GameStop, a struggling video games retailer, became an emblem of the mania that gripped markets in January when its shares surged by 2,700 per cent in less than three weeks. Individual traders organised on online message boards and collectively unleashed furious rallies in certain stocks.
The US Securities and Exchange Commission studied the events and on Monday released a report that offered a first glimpse into the true scale of the phenomenon. For GameStop, the number of individual accounts trading its shares rose from about 10,000 a day at the start of the year to nearly 900,000 at the peak on January 27.
“This was a real mania,” said Steve Sosnick, chief strategist at retail trading platform Interactive Brokers, in response to the SEC report. “I can’t remember ever seeing a number like this in an individual stock, even in the height of the internet bubble.
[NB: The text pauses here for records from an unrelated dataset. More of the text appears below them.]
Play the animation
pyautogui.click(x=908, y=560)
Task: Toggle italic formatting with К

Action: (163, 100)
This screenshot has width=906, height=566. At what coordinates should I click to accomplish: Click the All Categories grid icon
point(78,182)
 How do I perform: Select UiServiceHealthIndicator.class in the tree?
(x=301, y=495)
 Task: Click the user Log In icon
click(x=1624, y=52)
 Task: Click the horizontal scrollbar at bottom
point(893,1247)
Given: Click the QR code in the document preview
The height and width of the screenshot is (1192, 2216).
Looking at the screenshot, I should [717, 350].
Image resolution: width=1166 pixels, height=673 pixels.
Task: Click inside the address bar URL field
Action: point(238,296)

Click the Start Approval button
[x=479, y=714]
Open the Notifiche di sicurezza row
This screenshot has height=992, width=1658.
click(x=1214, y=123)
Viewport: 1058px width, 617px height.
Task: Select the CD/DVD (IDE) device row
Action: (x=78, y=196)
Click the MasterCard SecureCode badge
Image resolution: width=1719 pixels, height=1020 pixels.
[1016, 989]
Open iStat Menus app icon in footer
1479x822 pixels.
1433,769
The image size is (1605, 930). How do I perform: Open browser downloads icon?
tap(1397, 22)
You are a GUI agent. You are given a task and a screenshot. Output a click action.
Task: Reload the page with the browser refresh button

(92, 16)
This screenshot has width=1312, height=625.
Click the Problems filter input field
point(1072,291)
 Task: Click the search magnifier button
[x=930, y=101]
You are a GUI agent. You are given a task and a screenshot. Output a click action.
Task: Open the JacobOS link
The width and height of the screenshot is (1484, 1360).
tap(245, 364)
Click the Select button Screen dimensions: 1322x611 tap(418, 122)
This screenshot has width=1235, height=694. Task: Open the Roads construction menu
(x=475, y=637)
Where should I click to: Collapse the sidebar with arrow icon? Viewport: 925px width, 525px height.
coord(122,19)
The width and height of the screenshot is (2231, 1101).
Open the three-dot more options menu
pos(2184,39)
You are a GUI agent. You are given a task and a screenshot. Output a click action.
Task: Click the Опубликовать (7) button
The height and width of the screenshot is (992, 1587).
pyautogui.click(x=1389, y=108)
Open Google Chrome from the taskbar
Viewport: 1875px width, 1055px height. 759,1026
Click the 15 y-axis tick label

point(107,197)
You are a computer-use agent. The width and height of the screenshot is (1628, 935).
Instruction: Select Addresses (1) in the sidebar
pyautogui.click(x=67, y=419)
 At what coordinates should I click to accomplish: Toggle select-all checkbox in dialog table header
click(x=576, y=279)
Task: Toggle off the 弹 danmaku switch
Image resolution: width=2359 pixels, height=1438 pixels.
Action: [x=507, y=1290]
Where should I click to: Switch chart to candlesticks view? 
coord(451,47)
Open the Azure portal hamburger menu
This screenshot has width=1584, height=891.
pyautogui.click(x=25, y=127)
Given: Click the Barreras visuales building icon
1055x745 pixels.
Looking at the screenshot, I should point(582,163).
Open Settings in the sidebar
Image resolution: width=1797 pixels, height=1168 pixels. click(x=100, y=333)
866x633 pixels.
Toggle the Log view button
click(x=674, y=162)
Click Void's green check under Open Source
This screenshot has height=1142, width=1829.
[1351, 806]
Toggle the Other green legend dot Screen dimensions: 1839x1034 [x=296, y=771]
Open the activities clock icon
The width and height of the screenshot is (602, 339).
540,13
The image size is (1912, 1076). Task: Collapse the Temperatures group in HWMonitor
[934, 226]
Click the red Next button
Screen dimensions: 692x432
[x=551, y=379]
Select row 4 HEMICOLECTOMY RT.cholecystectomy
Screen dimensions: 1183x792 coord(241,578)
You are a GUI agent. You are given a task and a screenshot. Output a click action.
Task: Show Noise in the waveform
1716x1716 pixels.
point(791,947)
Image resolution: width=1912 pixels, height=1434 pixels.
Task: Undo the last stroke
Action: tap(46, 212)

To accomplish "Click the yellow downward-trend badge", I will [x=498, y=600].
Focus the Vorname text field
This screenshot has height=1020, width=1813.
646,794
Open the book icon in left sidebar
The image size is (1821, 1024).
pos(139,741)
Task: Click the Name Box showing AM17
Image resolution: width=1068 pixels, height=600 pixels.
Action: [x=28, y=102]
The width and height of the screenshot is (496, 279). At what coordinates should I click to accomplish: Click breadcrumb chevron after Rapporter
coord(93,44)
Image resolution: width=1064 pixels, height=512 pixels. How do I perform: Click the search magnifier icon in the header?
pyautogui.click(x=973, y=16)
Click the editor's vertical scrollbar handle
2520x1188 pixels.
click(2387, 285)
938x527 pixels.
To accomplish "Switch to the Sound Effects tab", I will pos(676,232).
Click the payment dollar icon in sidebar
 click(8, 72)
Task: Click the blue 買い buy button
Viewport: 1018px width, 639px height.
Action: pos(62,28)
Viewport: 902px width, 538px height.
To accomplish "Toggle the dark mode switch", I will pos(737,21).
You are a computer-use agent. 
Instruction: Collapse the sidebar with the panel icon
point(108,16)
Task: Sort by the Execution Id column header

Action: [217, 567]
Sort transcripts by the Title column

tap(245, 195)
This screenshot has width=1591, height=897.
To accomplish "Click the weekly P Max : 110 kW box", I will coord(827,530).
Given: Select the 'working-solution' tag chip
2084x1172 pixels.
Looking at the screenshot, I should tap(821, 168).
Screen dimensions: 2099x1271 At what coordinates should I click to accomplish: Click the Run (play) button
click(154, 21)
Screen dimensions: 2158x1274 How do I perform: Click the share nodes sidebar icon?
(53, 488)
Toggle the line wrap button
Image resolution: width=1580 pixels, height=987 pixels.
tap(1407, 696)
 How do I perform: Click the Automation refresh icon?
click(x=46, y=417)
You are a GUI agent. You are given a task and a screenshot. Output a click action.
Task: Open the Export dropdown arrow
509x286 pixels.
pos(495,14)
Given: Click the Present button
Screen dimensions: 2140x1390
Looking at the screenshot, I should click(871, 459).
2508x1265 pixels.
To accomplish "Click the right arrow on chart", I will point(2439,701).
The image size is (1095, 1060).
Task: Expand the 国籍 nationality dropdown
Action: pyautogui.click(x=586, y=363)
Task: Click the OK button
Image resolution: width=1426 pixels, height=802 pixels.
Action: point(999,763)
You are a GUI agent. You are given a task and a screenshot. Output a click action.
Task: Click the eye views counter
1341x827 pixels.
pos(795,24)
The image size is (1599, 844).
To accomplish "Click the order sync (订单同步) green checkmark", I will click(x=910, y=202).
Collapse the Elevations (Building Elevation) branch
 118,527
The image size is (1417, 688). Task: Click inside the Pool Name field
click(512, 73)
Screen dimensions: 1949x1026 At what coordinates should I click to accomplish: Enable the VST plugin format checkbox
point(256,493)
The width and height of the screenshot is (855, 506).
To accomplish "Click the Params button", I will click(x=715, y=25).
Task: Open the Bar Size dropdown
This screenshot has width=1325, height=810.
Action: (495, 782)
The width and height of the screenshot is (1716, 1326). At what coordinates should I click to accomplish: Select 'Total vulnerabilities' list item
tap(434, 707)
In that context, this is ‘Wow’.”
The volume of traders in GameStop and other meme stocks stressed both the resiliency and capital stores of brokers, forcing some to temporarily halt trading in certain equities. Robinhood, a retail broker, had to raise $2.4bn in emergency cash to shore up its finances during the turbulence.
“A 90x surge, we don’t see numbers like that,” said an analyst at a leading research firm. “It took on a life of its own, and got more publicity as it went up. Every day you were hearing about GameStop doubling and tripling.”
The rising number of accounts buying and selling GameStop shares each day closely tracked the stock’s staggering jump in valuation.
From January 12 to January 13, the number of individual accounts trading GameStop rose from 9,220 to 60,515, according to the SEC analysis of Consolidated Audit Trail data, a six-fold increase. The price of GameStop surged 2,700 per cent from January 8 to January 27, hitting an intraday high of $483 on January 28 before tumbling 86 per cent to the end of the first week of February.
On January 28 the number of individual accounts trading GameStop also dropped by more than 250,000 from the peak of nearly 900,000 the day before, according to the SEC.
The SEC made no specific recommendations on how revelations from the GameStop trading event might affect market regulation, but noted it presented an opportunity to continue to “reflect on the market structure and regulatory framework”.
Trading volumes in GameStop also shot up 1,400 per cent to more than 100m shares daily between January 13 and 29 from 2020 levels. On Monday the stock closed up 1.5 per cent at $186.02.
The accessibility of options trading to retail investors helped buoy the surge. The SEC said that by mid-January, 91 per cent of non-market maker options volume came from individual investors, while two-thirds of the option volume from retail investors came through brokers Robinhood, ETrade and TD Ameritrade.